Sampai hari ini, Karim tidak pernah sekali pun menanyakan pada bos mengenai pagar laut ini. Begitu banyak pasukan dikerahkan untuk menanam pagar laut, pasti membutuhkan banyak uang. Siapa pun orang di balik ini semua, pastilah sangat kaya raya. Karim siap mengabdi untuk orang kaya.
Karim duduk di kursinya. Hari ini langit mendung. Musim hujan sudah tiba.

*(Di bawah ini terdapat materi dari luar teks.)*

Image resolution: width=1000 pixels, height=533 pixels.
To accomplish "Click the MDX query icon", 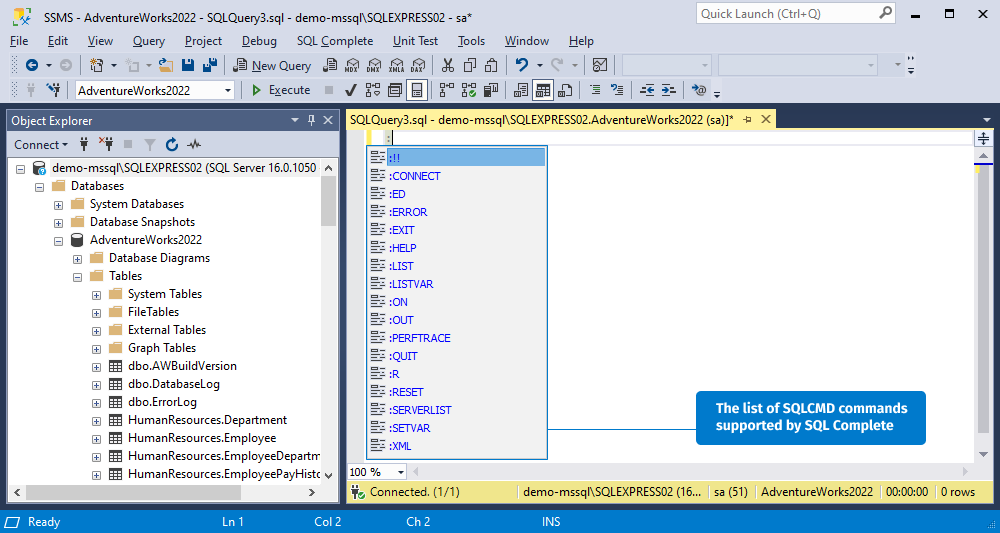I will tap(351, 65).
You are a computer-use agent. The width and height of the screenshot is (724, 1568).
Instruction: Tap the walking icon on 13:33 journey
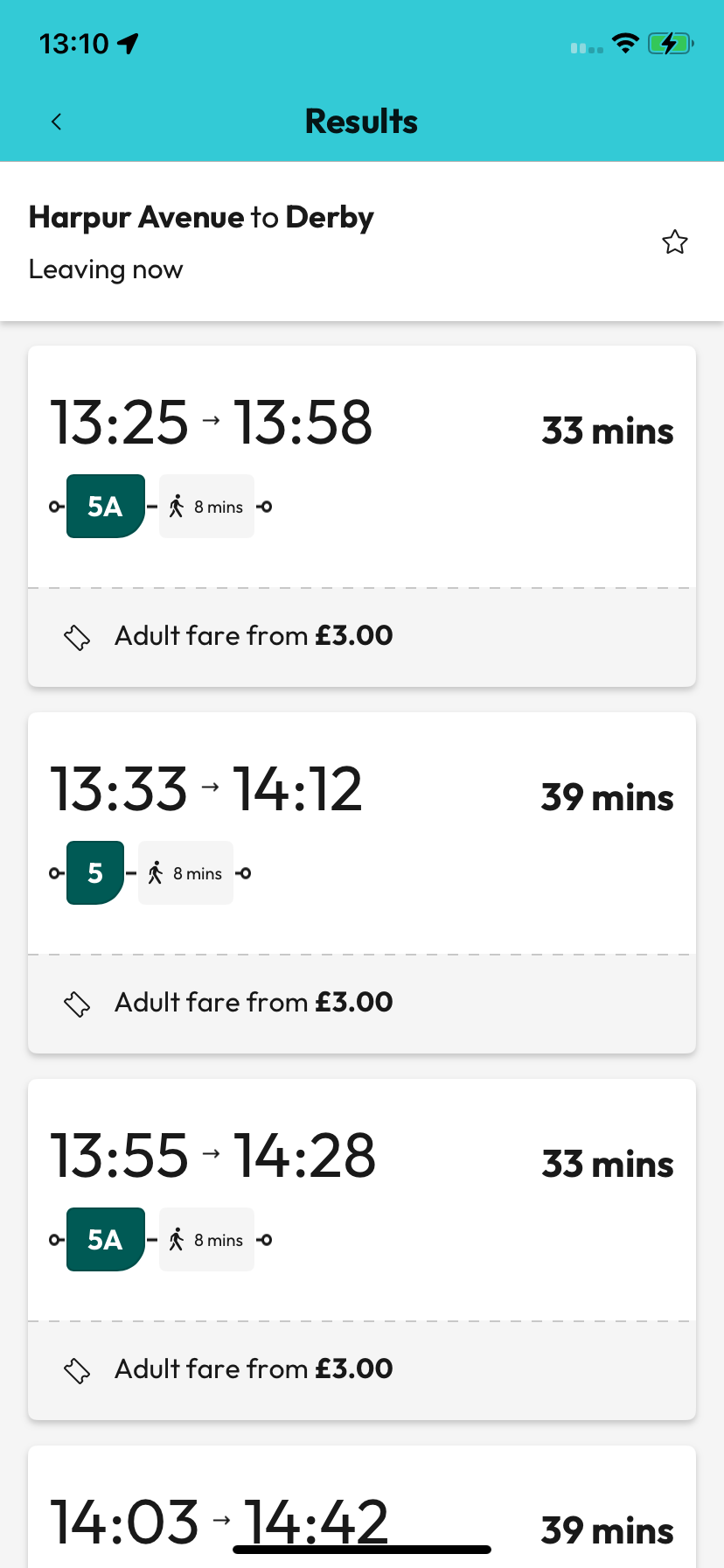click(x=156, y=873)
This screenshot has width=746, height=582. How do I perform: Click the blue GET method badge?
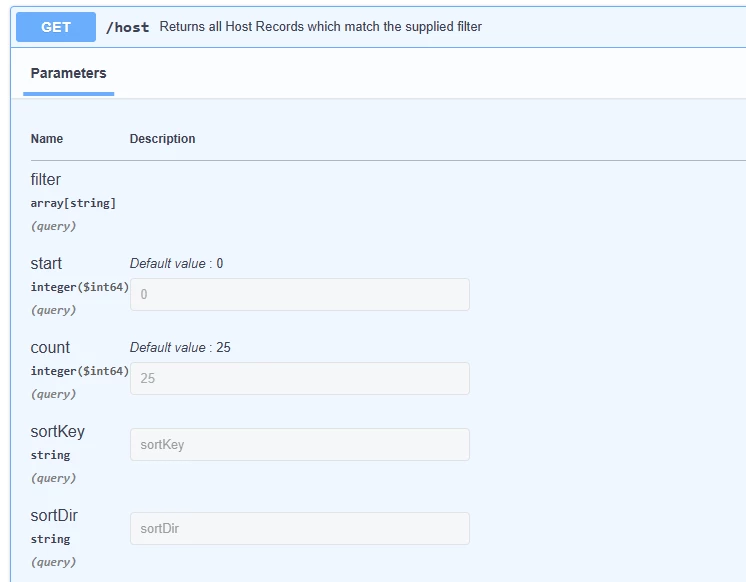tap(56, 27)
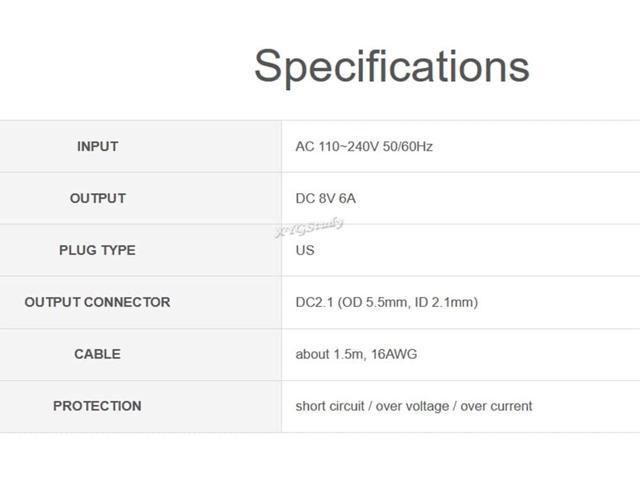
Task: Click the Specifications heading
Action: point(391,66)
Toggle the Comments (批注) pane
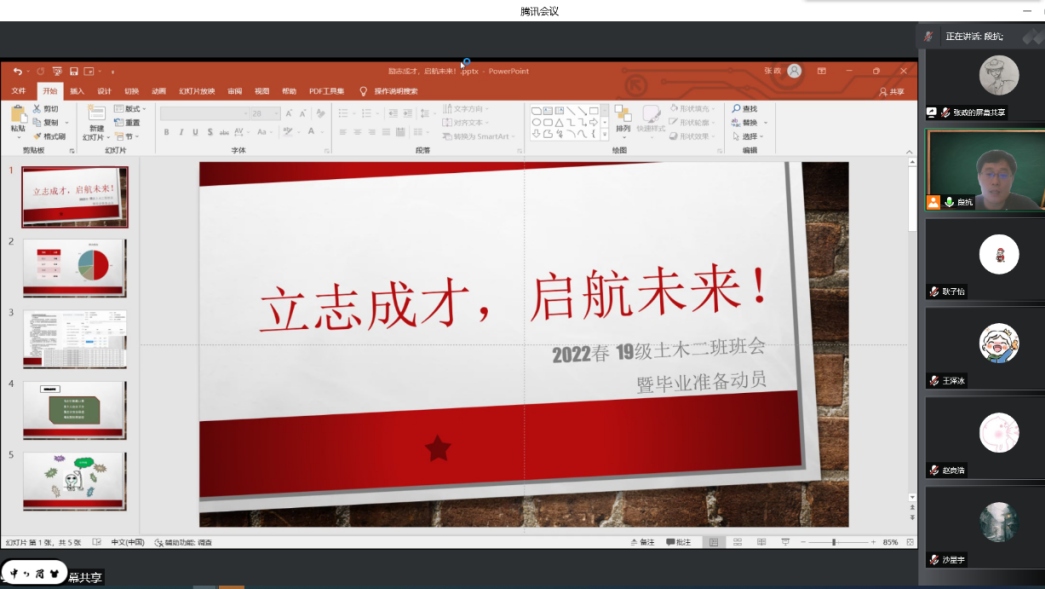Image resolution: width=1045 pixels, height=589 pixels. tap(677, 542)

Hari ke-30 Kerja Paruh Waktu
“Bapakmu meninggal, Rim.”
Gerimis turun saat Karim mendengar itu dari Pari. Keterlaluan, Pari sampai bohong supaya aku berdiri dari kursi ini. Pari semakin frustasi melihat Karim tak juga bangkit dari kursi itu. Jangankan bangkit, kaget dan panik pun tidak.
“Dia ada di rumah sakit. Baling-baling perahunya rusak karena pagar laut. Dia mencoba memperbaikinya, tangannya malah terluka kena baling-baling. Dia bertahan semalaman karena di atas perahunya, kehilangan banyak darah.”
Kaki Karim gemetaran. Dia menatap pagar laut yang sudah berbaris panjang setelah satu bulan pengerjaan. Pari meraih tangan Karim, “Ayo, aku antar.”
Bahkan di saat terburuk, Karim berdiri dengan bimbang –harus meninggalkan kursi itu atau tidak. Ah, bolos satu kali tidak masalah. Lagipula, ini sudah hari ketiga puluh, kontrak paruh waktunya sudah selesai.